PENGGUNAAN PERANGKAT PEMBELAJARAN GURU MATA PELAJARAN KEWIRAUSAHAAN DALAM PENERAPAN KTSP DI SMK MANDIRI PONTIANAK
DOI:
https://doi.org/10.26418/jppk.v2i3.1514Abstract
Abstract: The use of the subject teachers teaching entrepreneurship in the implementation the KTSP in SMK Mandiri Pontianak. The study aims to determine the components and implementation of learning tools created by entrepreneurial studies teacher at SMK compliant KTSP Self Pontianak. This research is a qualitative, in the form of a survey. The collection of data through observation techniques, interviews, and review documents with teachers who teach entrepreneurship major in accounting and Principal. The results of the study, (1) the learning component in the implementation the KTSP were prepared by teachers of entrepreneurship are quite good, judging from the translation, be it time, competencies, indicators and activities pembelajran, (2) the implementation of learning considered less good, because there is a lack in learning, where learning activities undertaken by teachers, are less relevant to the planning of learning, because students are not given the opportunity in the learning process, such as question or express an opinion.
Keywords: Development and Implementation Of The Learning, KTSP.

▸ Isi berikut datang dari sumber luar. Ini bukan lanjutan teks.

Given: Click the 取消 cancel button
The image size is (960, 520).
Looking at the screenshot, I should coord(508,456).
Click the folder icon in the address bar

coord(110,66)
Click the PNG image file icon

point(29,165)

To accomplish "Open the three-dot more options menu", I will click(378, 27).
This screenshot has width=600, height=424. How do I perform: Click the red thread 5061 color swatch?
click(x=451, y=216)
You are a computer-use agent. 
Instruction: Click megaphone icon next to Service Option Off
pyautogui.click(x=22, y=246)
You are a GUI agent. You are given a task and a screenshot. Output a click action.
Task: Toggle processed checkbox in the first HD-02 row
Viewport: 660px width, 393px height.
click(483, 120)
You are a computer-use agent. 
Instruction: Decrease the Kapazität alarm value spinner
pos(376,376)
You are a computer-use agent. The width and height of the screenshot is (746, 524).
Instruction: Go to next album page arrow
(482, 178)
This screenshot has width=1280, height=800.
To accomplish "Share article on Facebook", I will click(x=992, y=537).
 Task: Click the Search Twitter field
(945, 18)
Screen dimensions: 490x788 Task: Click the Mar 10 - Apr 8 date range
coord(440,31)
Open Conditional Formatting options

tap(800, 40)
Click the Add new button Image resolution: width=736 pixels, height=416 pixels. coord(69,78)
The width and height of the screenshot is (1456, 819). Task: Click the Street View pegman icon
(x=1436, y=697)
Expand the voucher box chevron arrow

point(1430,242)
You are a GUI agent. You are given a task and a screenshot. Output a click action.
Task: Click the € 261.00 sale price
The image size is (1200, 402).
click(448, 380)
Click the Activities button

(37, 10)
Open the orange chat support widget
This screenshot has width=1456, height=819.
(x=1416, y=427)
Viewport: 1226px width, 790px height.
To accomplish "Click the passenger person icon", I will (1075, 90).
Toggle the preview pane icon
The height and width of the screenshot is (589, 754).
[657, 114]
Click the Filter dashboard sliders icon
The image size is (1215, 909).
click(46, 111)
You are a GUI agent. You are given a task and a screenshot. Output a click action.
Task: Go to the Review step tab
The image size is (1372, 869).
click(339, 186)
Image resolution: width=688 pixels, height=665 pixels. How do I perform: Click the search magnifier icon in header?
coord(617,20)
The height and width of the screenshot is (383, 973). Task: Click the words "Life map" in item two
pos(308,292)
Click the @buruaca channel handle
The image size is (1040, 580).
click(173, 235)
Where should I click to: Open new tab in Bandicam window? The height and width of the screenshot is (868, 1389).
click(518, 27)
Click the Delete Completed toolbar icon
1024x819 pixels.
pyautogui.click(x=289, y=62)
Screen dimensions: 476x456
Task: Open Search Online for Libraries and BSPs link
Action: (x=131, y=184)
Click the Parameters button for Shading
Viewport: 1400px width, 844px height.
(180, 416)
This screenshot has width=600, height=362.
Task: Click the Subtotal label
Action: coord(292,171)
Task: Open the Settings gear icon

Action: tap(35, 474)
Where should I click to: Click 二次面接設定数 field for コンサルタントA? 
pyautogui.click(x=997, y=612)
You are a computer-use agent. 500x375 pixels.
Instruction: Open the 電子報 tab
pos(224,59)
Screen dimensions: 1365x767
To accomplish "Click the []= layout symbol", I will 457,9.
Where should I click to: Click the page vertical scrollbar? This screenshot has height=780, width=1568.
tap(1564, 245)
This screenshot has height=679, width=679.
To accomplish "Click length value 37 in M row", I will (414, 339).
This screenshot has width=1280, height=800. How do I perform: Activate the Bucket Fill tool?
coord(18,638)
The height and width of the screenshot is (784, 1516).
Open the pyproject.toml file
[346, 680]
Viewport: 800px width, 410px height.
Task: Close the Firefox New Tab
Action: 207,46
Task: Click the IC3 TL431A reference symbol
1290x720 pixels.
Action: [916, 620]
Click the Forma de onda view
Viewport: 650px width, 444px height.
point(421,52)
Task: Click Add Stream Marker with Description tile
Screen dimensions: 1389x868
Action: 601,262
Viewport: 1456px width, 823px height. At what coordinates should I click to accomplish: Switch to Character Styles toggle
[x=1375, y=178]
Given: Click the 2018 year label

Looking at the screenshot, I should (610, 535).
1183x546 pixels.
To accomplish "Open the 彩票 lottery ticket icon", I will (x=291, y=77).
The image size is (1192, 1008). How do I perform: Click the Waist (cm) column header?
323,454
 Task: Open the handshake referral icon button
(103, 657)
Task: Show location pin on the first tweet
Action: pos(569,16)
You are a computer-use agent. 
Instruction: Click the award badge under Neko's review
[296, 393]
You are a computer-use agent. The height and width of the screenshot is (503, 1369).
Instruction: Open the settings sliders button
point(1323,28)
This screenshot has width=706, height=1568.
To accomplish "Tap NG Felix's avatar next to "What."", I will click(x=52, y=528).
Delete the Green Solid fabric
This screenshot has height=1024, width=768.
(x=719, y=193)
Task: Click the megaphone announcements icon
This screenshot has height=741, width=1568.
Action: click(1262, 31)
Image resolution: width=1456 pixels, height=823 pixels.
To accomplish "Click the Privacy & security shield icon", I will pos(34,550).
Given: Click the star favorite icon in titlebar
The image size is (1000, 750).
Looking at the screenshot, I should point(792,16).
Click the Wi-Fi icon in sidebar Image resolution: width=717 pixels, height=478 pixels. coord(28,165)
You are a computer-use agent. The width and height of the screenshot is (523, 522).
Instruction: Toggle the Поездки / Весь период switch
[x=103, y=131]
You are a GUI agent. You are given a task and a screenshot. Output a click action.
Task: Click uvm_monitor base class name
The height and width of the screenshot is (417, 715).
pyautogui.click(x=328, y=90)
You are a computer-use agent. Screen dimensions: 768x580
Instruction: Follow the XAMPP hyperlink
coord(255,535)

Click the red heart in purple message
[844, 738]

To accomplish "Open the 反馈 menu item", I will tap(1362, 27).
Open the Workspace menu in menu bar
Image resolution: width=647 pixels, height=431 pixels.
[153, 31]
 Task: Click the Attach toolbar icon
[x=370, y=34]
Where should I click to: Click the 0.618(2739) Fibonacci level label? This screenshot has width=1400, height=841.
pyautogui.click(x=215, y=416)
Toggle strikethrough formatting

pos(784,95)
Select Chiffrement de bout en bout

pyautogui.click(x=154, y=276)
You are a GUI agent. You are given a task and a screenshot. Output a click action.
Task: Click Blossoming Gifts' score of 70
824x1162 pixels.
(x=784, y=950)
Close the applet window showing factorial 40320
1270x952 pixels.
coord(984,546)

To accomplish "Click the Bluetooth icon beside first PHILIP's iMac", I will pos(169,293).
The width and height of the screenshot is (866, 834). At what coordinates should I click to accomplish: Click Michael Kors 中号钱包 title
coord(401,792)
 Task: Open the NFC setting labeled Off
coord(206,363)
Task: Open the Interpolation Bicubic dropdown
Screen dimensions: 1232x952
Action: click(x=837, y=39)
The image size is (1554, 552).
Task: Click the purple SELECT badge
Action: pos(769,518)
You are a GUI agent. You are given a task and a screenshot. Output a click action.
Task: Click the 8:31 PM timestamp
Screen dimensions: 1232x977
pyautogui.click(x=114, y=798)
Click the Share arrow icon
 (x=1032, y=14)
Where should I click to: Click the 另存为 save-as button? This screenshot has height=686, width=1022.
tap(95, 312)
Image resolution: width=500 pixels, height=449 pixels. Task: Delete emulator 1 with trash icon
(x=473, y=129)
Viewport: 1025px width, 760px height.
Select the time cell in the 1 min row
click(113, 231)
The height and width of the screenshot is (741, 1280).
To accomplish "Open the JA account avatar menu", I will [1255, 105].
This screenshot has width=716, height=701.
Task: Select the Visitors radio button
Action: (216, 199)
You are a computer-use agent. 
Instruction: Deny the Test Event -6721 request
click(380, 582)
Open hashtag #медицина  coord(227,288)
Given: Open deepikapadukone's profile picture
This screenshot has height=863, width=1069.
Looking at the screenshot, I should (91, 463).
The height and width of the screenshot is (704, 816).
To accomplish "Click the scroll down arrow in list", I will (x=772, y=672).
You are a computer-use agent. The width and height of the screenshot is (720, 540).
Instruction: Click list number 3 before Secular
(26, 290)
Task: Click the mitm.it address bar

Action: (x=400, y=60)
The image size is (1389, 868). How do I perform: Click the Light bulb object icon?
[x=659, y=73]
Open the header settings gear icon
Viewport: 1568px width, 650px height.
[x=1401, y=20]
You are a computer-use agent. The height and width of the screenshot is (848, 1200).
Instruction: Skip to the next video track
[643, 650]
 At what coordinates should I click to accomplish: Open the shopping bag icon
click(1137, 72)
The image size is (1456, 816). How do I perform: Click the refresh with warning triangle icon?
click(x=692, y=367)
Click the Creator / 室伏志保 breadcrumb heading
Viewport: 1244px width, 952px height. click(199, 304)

Abstrak: Penelitian Penggunaan perangkat pembelajaran guru mata pelajaran kewirausahaan dalam penerapan KTSP di SMK Mandiri Pontianak bertujuan untuk mengetahui komponen dan pelaksanaan perangkat pembelajaran yang dibuat oleh guru mata pelajaran kewirausahaan sesuai standar KTSP di SMK Mandiri Pontianak. Penelitian ini merupakan penelitian kualitatif, dengan bentuk survei. Pengumpulan data melalui teknik pengamatan, wawancara, dan penelaahan dokumen dengan guru kewirausahaan yang mengajar di jurusan akuntansi dan Kepala Sekolah. Hasil penelitian, (1) komponen perangkat pembelajaran dalam penerapan KTSP yang disusun oleh guru kewirausahaan sudah cukup baik, dinilai dari penjabaran, baik itu waktu, kompetensi, indikator dan kegiatan pembelajran, (2) pelaksanaan perangkat pembelajaran dinilai kurang baik, karena terdapat kekurangan di dalam pembelajaran, dimana kegiatan pembelajaran dilakukan oleh guru, kurang relevan dengan perencanaan pembelajaran, karena siswa kurang diberi kesempatan dalam proses pembelajaran, seperti bertanya atau menyampaikan pendapatnya.
Kata Kunci: Penyusunan dan pelaksanaan perangkat pembelajaran, KTSP.